Но я в своих расчетах ошибся. Повышенный интерес ко мне казаки проявляли потому, как выяснилось позже, что я был артиллерийским офицером. В Усть-Медведицком округе оказалось только три артиллериста: войсковой старшина Тарасов, наш казак; откуда-то попавший на Дон прапорщик Мохов да я. А что-то готовилось, что-то нависало в воздухе.
И вот совершенно неожиданно пришло то, чего я так боялся. Как-то утром ко мне зашел Егор Ушаков. Поздоровавшись, присел на край кровати, откашлялся и сказал:
— Ну, брат Николай, лежать нечего. Ты нам скоро будешь нужен. Скоро будем сбивать эту сволочь. Довольно, повластвовали… Это не для казаков! Скоро Усть-Медведицкому Совету вязы открутят, а мы отсюда должны помочь. У нас налажена связь с хуторами. Собираем отряды. Уж человек пятьдесят слово дали. Тут, в станице-то, власть жиденькая — один комиссаришка да пара казачишек из гольтяпы. Главное, центр — Усть-Медведицу — взять в руки. Но там у нас есаул Гордеев надежный. А Филипп Миронов перекинулся к красным — Дон предал, собака. В Усть-Хоперской у нас много пушек-трехдюймовок. Понимаешь, артиллеристы нам нужны, офицеры. А вас с гулькин нос — Тарасов, Мохов да вот ты… Пойдешь?
— Да ты погляди, Егор, в каком я состоянии. На коня не влезу, — начал было я, но Егор перебил:
— Да пока и не надо. А когда пойдем, то на арбе повезем. Подстелим сенца — оно и пойдет…
Вошел дед.
— Вы тут о чем, молодцы? — улыбаясь и ничего не подозревая, спросил он. Егор объяснил, подчеркнув, что вот, мол, артиллерийские офицеры нужны будут до зарезу.
— Так что же? — решительно сказал дед. — Разве можно от казаков отставать? Не пойдет он — пойду я! Говоришь, казаки на майдане шумят? Пойду!
И тут решилась моя судьба: мнение деда было для меня законом. Я по-прежнему никуда не ходил, ни в чем не принимал участия, но вот через несколько дней после разговора с Егором у нашего дома остановилась подвода и послышался чей-то молодой, звонкий голос:
По дорожке пыль клубится,
Слышны выстрелы порой…
Эге, думаю, началось… И, действительно, по крыльцу застучали торопливые шаги, и кто-то вбежавший в комнату весело и задорно крикнул:
— Скорей собирайся, Николай Андреевич!

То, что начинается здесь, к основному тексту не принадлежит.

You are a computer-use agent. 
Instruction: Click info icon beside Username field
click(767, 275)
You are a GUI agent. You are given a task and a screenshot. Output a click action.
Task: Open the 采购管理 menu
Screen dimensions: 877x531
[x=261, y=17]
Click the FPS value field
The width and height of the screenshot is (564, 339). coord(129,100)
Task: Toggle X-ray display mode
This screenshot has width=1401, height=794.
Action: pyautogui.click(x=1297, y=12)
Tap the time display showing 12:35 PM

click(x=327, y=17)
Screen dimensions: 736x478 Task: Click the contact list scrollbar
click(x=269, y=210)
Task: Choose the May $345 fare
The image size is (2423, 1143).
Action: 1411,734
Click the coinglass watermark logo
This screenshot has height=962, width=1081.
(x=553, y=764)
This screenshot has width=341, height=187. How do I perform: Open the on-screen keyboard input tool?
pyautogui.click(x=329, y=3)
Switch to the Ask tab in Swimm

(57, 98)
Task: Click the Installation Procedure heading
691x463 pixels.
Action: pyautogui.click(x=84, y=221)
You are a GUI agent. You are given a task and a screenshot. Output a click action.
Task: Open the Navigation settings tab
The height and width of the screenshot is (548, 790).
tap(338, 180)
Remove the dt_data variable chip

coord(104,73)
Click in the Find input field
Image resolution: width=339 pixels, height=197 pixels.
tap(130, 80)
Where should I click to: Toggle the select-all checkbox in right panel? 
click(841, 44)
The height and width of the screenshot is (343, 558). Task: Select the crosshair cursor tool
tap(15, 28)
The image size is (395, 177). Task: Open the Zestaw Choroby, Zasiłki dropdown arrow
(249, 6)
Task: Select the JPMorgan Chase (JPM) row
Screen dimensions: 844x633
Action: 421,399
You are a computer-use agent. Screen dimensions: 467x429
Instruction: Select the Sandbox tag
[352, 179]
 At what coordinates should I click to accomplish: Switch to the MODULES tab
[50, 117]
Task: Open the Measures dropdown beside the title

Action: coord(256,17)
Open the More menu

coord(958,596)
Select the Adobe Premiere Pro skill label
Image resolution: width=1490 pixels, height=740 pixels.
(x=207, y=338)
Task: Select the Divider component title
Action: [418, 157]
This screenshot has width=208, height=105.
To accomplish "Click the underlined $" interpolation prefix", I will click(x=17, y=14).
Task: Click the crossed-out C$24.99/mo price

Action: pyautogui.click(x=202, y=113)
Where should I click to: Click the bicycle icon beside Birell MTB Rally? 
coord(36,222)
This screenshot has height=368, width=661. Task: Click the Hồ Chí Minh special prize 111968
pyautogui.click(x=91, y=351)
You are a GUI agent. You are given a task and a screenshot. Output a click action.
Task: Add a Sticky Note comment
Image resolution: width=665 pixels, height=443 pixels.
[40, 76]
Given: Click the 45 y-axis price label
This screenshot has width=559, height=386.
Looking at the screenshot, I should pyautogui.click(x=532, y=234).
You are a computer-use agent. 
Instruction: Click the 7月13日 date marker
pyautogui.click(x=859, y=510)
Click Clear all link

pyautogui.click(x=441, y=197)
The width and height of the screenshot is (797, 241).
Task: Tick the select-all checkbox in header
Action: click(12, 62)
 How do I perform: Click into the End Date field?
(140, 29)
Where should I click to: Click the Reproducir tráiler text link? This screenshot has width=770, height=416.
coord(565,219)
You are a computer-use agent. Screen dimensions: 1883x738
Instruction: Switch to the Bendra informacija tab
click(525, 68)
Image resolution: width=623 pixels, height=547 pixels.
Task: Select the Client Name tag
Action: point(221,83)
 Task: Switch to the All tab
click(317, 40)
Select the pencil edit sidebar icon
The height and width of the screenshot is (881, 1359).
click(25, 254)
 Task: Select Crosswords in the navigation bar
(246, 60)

Выступаем. Идем на Усть-Медведицу. Сбили Совет. Ведем с собою комиссара. Скорее, подвода ждет.
Решения в то горячее время — страшного 18-го года — принимались быстро и меняли судьбы людей на всю жизнь. Засуетились бабушка, мать, сестры. Пришли попрощаться дед, отец, они принесли мне на дорогу несколько коробок папирос «Кузьма Крючков». И вот все присели, помолились на образа в нашем маленьком зале, обнялись, и я, перекинув через плечо новенький винчестер и поправив на ременном поясе тяжелый кольт, сбежал с крыльца. В карманах казачьих шаровар с лампасами было полно патронов, на шее фронтовой бинокль «Цейс», а на голове артиллерийская фуражка мирного образца с бархатным околышем. Дед собственноручно сшил ее своему внуку. Она, эта артиллерийская фуражка, вскоре спасла мне жизнь. Об этом расскажу позже.